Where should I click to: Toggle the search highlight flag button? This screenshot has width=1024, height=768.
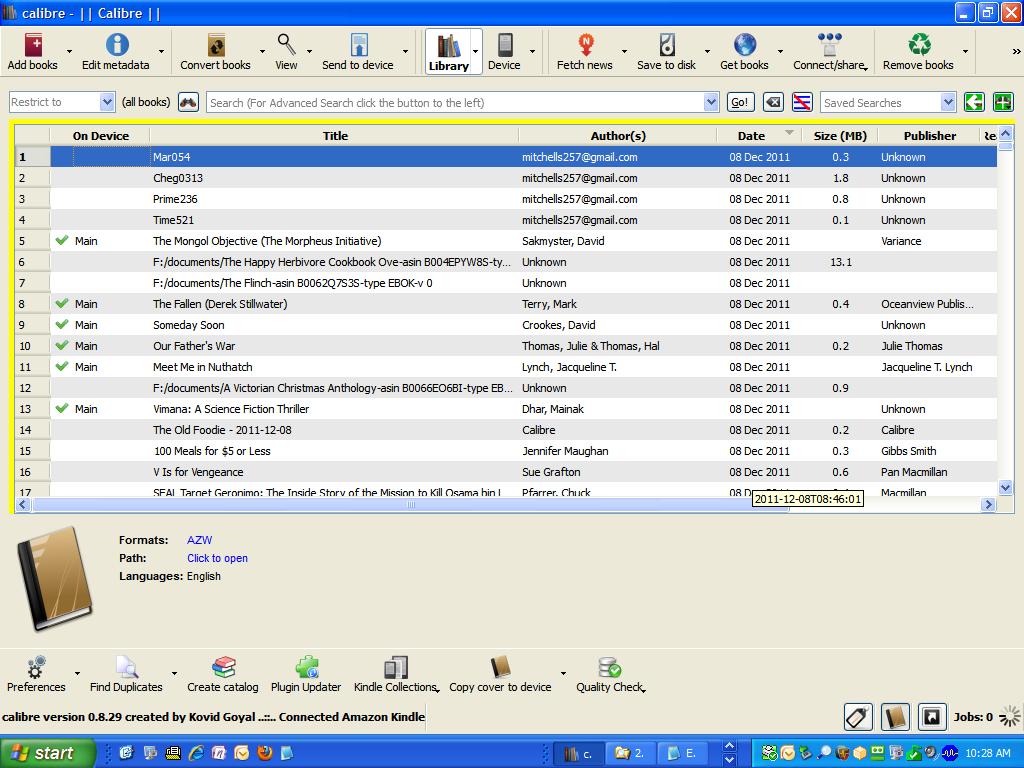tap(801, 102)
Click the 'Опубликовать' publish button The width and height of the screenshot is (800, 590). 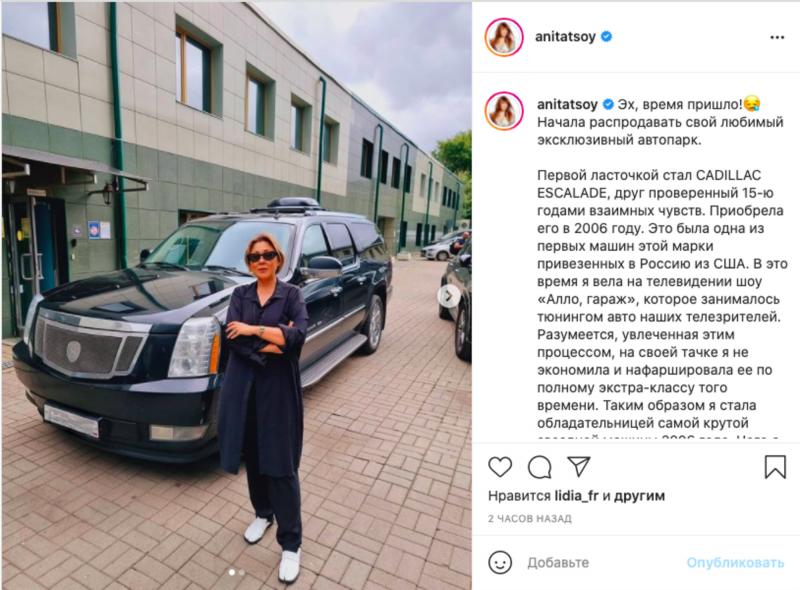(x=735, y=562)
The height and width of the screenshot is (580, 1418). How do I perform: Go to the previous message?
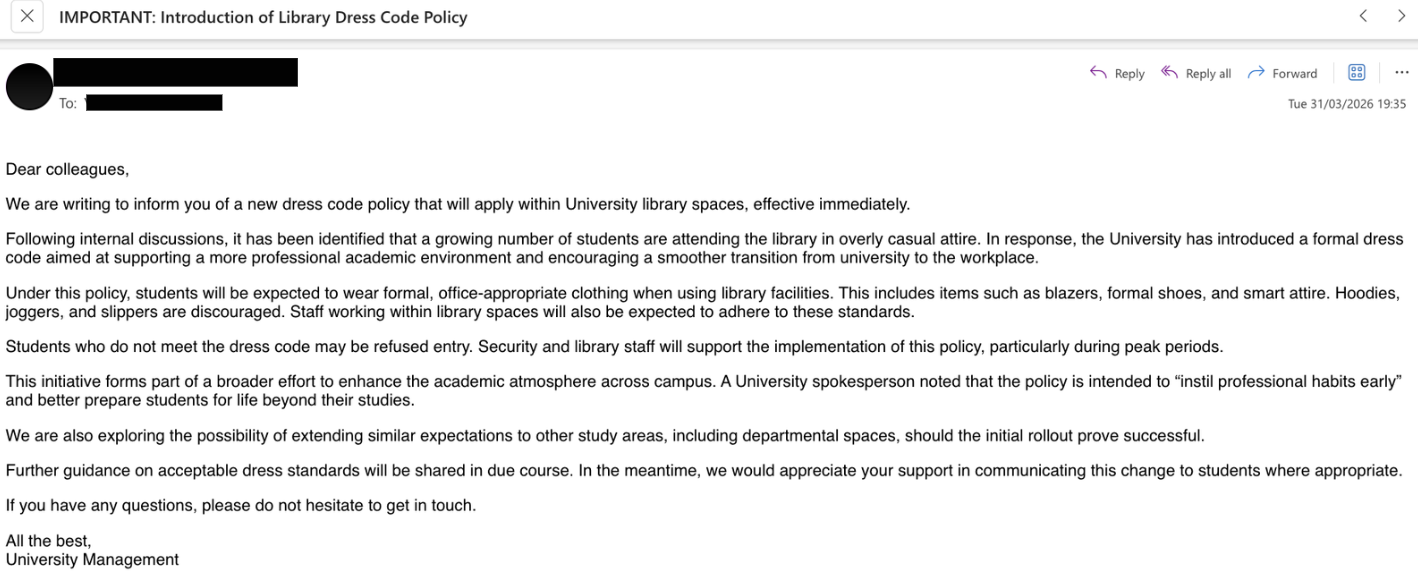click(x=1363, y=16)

What you will do -> Omit the pictures and write out the lines above from the one with "The height and" through the last, unchanged.

Response to the task ->
The height and width of the screenshot is (580, 1418). How do I perform: Go to the previous message?
click(x=1363, y=16)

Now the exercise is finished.